Kirschenbaum was interested in a broad spectrum of science while growing up in Budapest, from chemistry and biology to psychiatry and genetics. But mostly, he was fascinated by the brain. He wondered how physical changes to the “hardware” of an organ you can touch led to cognitive phenomena, such as the changes to personality and perception experienced by stroke patients. He was curious about how people developed free will or the illusion thereof — the capacity to make decisions and perform actions — as their brains developed. Ditto the emergence of language in individuals.

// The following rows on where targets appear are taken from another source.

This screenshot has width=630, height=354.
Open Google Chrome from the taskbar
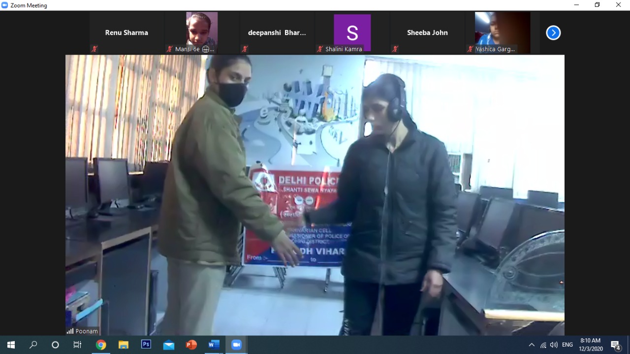coord(101,345)
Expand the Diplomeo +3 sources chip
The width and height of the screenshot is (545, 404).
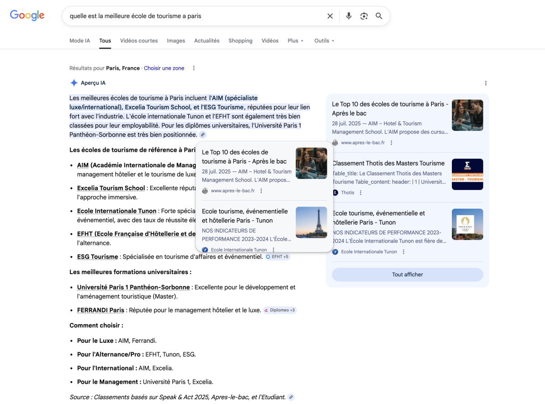tap(279, 310)
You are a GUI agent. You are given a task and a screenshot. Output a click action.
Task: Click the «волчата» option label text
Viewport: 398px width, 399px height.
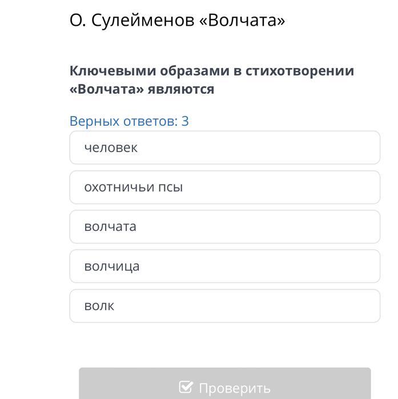110,227
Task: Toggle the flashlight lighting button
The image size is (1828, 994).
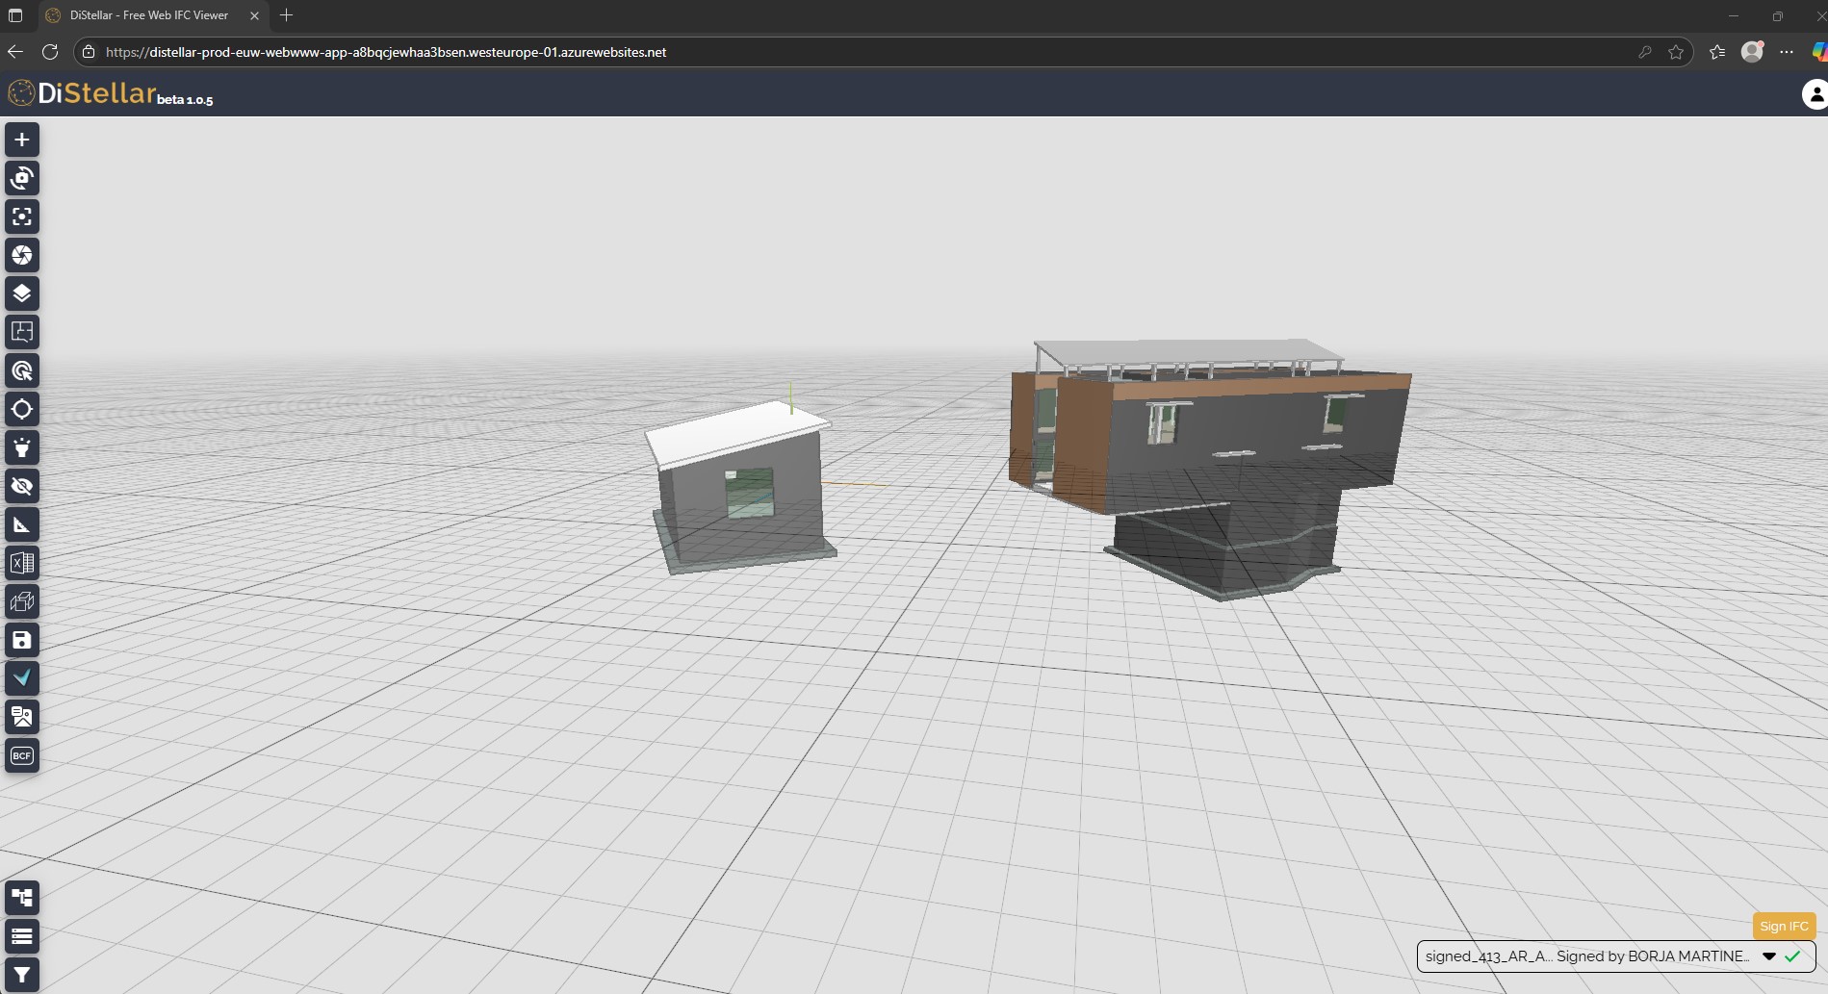Action: point(22,447)
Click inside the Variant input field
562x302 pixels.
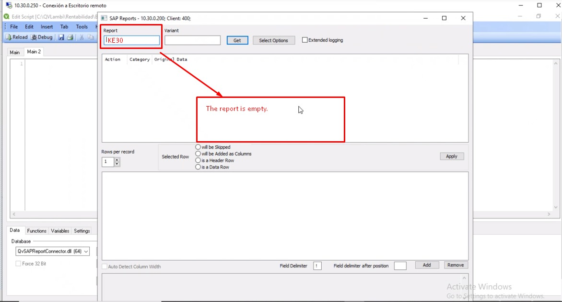(x=192, y=40)
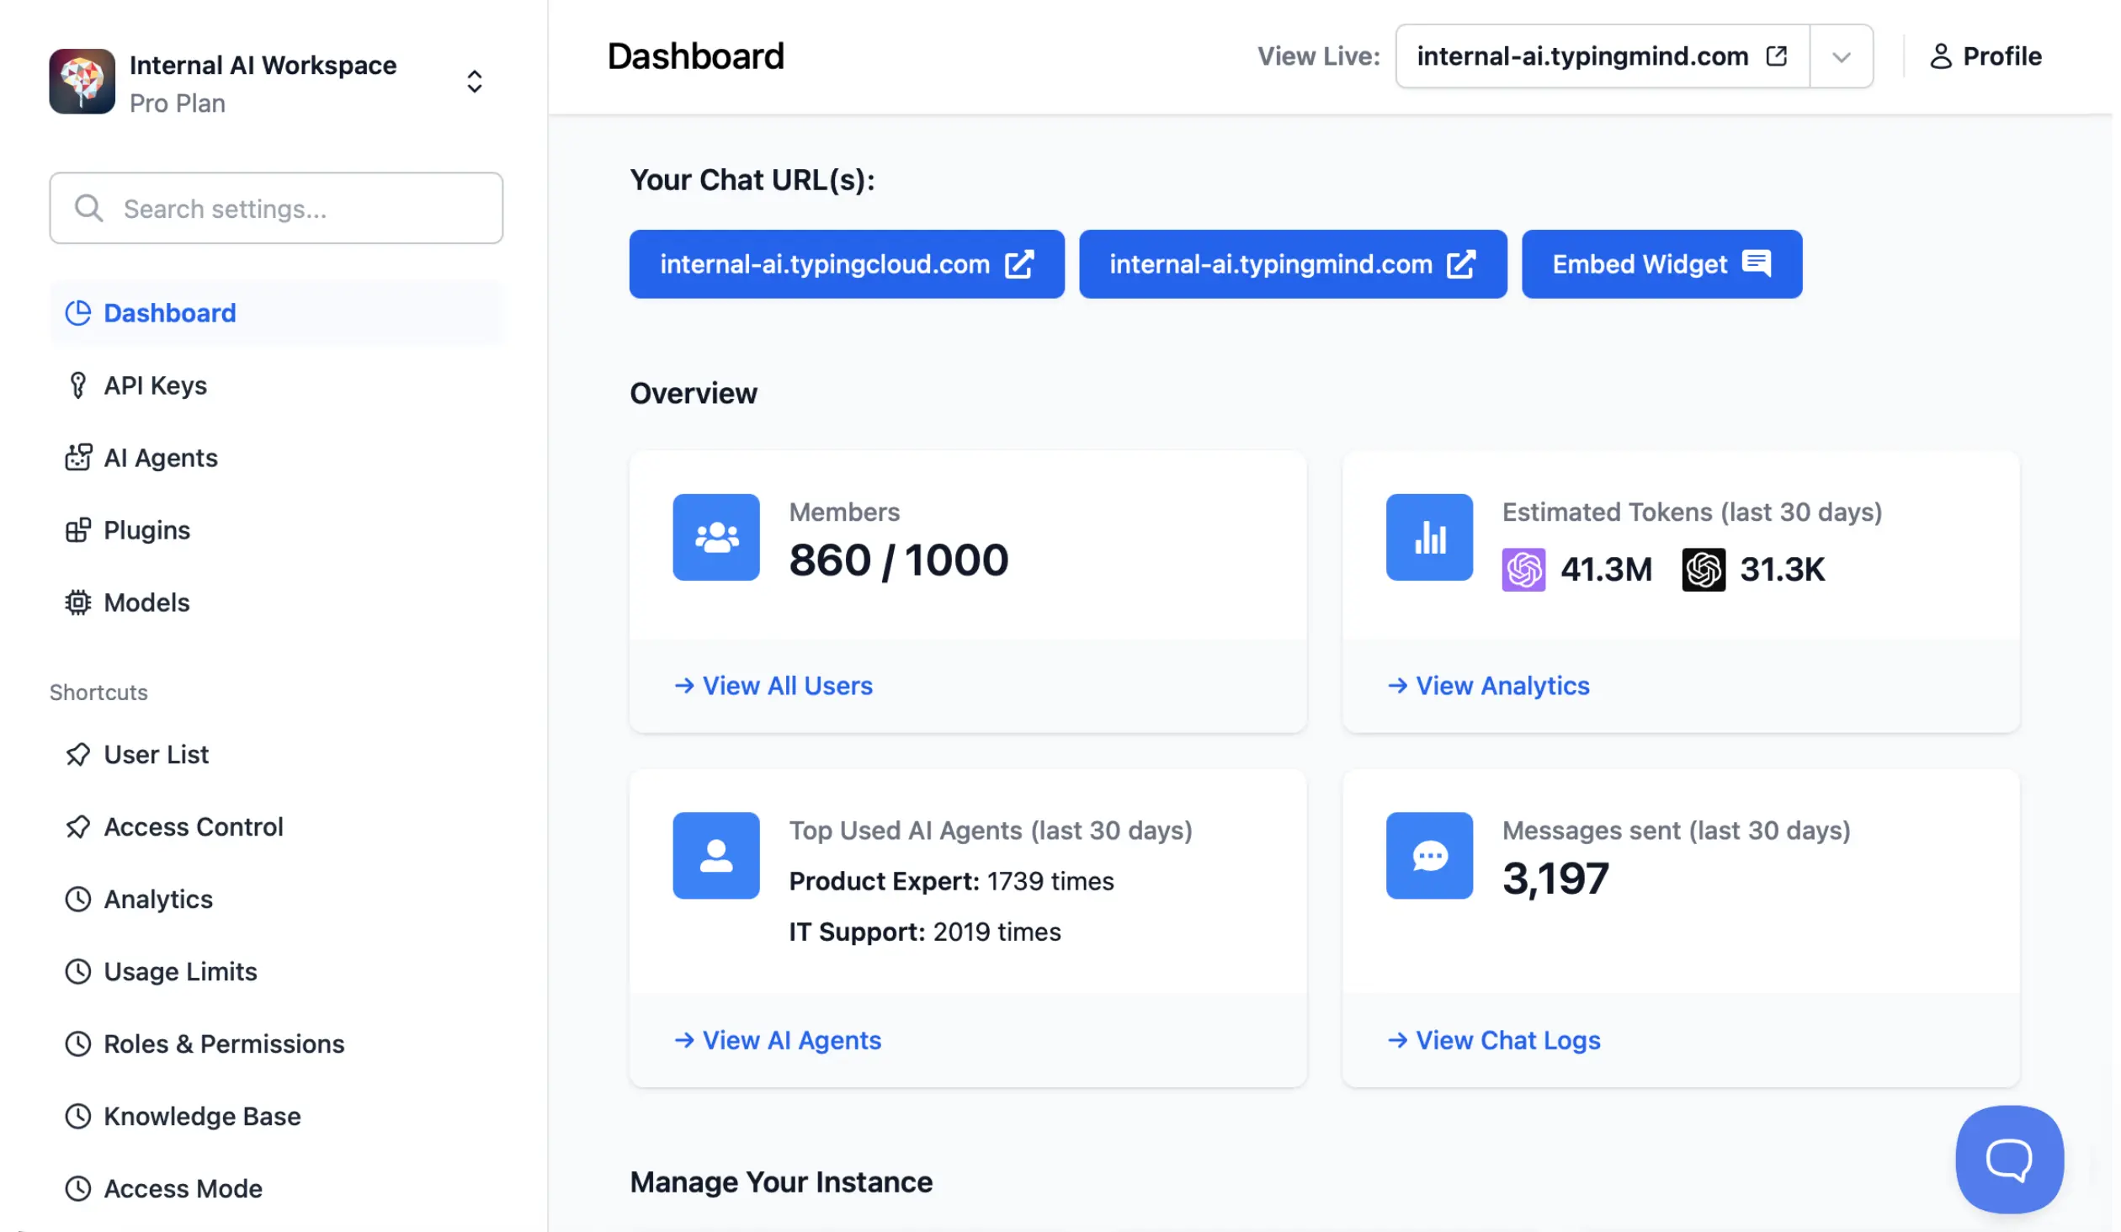Click the AI Agents sidebar icon
The width and height of the screenshot is (2121, 1232).
pyautogui.click(x=78, y=457)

Despite these diverse interests, becoming a doctor felt like a pragmatic choice. After medical school in Hungary, however, he didn’t like the clinical aspect of his job at a hospital in Germany. So Kirschenbaum shifted to a neuropathology residency at University Hospital Zurich, where he enjoyed analyzing neurosurgical samples to diagnose tumours and neurodegenerative diseases and completed a PhD. Afterwards, unsure of his next move, he went on holiday in Israel and arranged informal meetings with several research groups.

Immunologist Ido Amit’s lab at Weizmann, one of the places where Kirschenbaum gave a talk, is a forerunner in the development of single-cell genomic analysis — a method for isolating individual cells and quantifying their genetic composition to better understand their condition and properties. This technique, which has been revolutionizing immunology for the past decade, can be applied to cells from cancerous tumours and used to create maps of cell states: some healthy, some diseased, some in transition.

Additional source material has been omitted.